While the intentions are good and may even revive the power plants, the question remains where will the power plants sell the electricity generated. Though the bank is insisting on power purchase agreements (PPA) with SEBs the financial strength of these SEBs will prevent them to participate in these PPAs.

A recent RBI framework mentioned that the resolution of the power plants should be done in 180 days. This is a textbook case of passing on diktats without understanding the ground reality. Given the ground reality, will any company be interested in buying these units if there are no buyers for the final product (electricity).

The Ujwal Discom Assurance Yojana (UDAY), the scheme that the government announced to strengthen the SEBs has failed to deliver. According to a Financial Express report, state governments are now under stress as they have to account for the UDAY bonds in their budget since the two-year moratorium has expired.

Apart from the interest on the UDAY bonds, state governments will also have to take the losses of the SEBs in its books. Because of this, the report says, Bihar’s state fiscal deficit is likely to end up at 7.5 percent of state GDP from the planned 2.87 percent for FY18. The targets set by all states while signing for the UDAY guidelines is nowhere close to the actual numbers.
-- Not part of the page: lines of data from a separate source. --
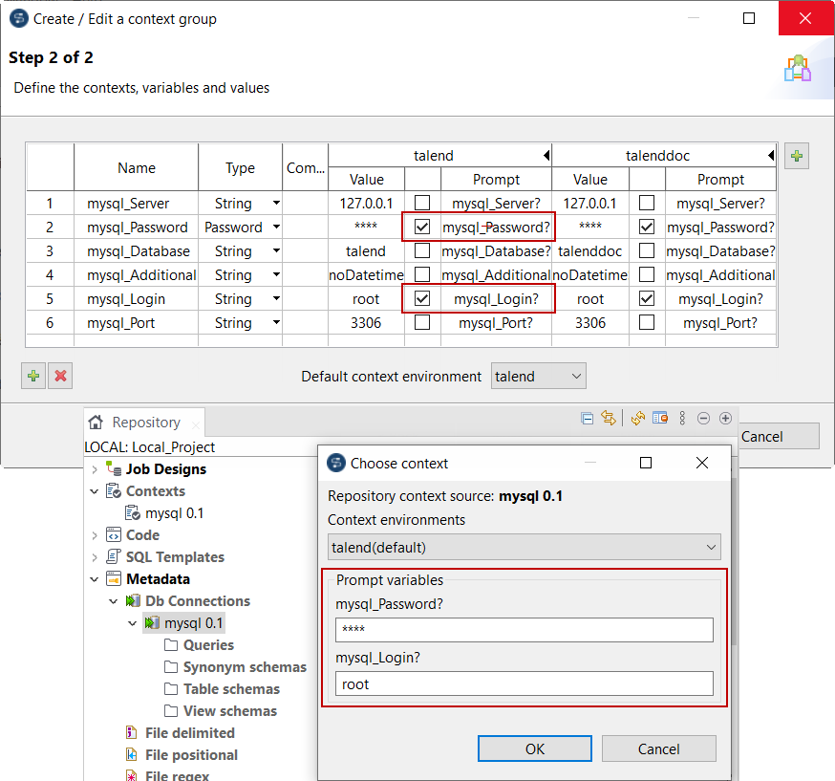Refresh the Repository view
835x781 pixels.
pyautogui.click(x=638, y=419)
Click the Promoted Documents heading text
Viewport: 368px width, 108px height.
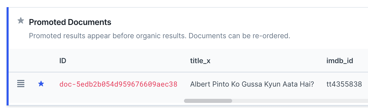[x=70, y=22]
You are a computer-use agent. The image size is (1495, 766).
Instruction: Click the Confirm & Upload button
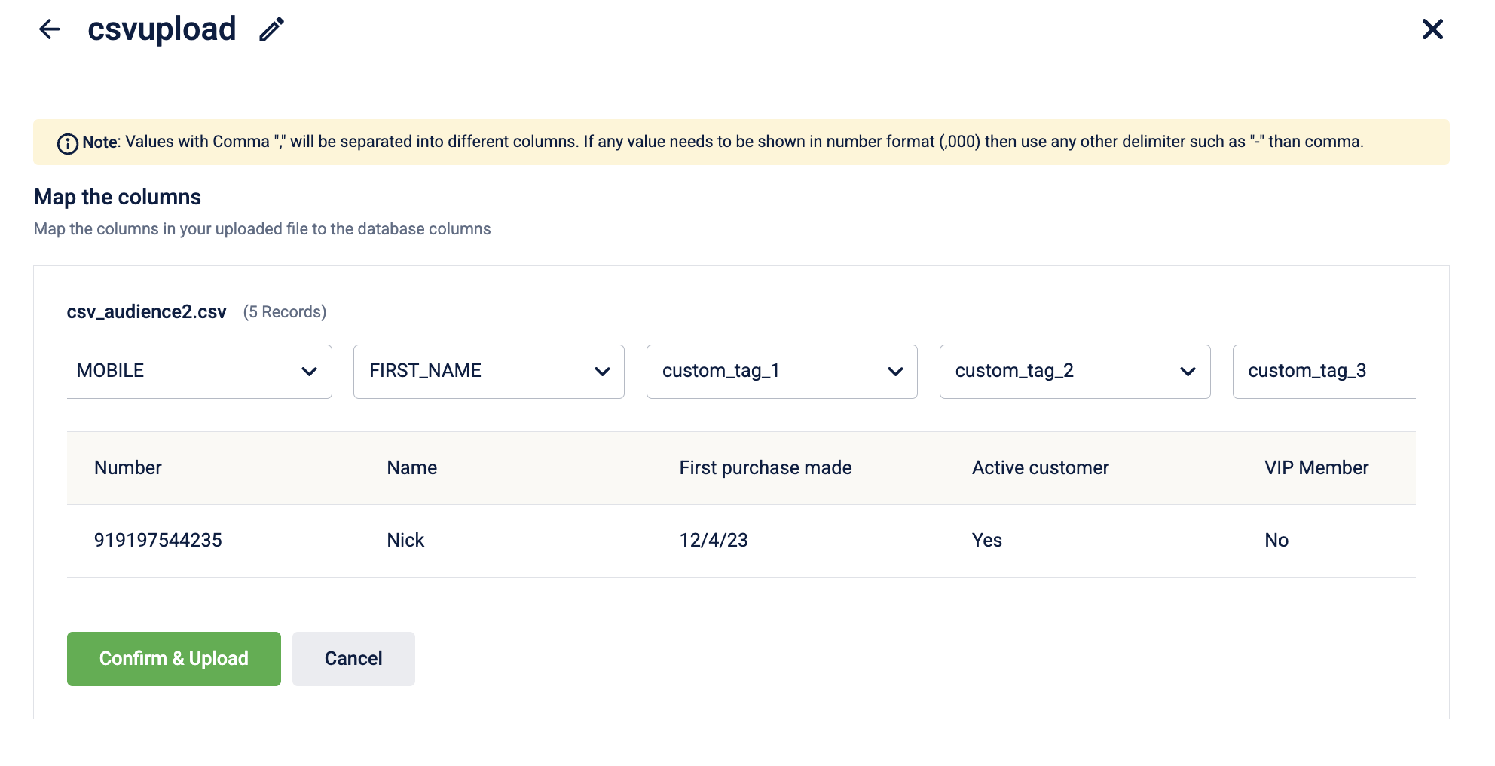174,659
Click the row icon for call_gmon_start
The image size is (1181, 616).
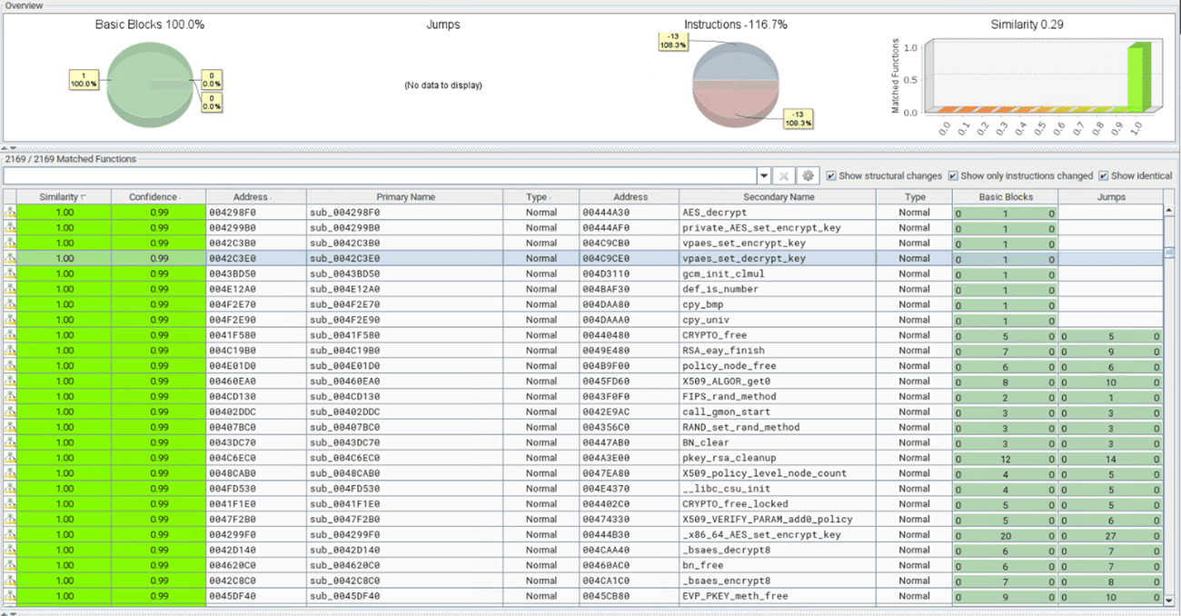click(10, 412)
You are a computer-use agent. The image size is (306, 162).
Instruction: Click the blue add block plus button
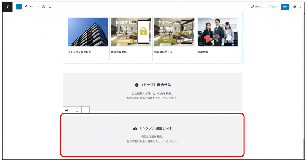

Take the case of Bihar where the state was expected to reach an aggregate technical and commercial losses (ATC) of 36.42 percent by FY17 but has only managed 41.75 percent. Most of the states are behind the targets set by UDAY on one parameter or the other.Thus even if an electricity cable reaches the villages and power plants are revived, the agency (SEBs) responsible for distribution of this power is not in a condition to purchase and distribute. The villagers will continue to live in darkness and the banks will be sitting on the NPAs unless a comprehensive solution is found. Unfortunately, it is the state governments which hold the key of reviving the SEBs. Given that this is an election year no state government would like to bite the bullet.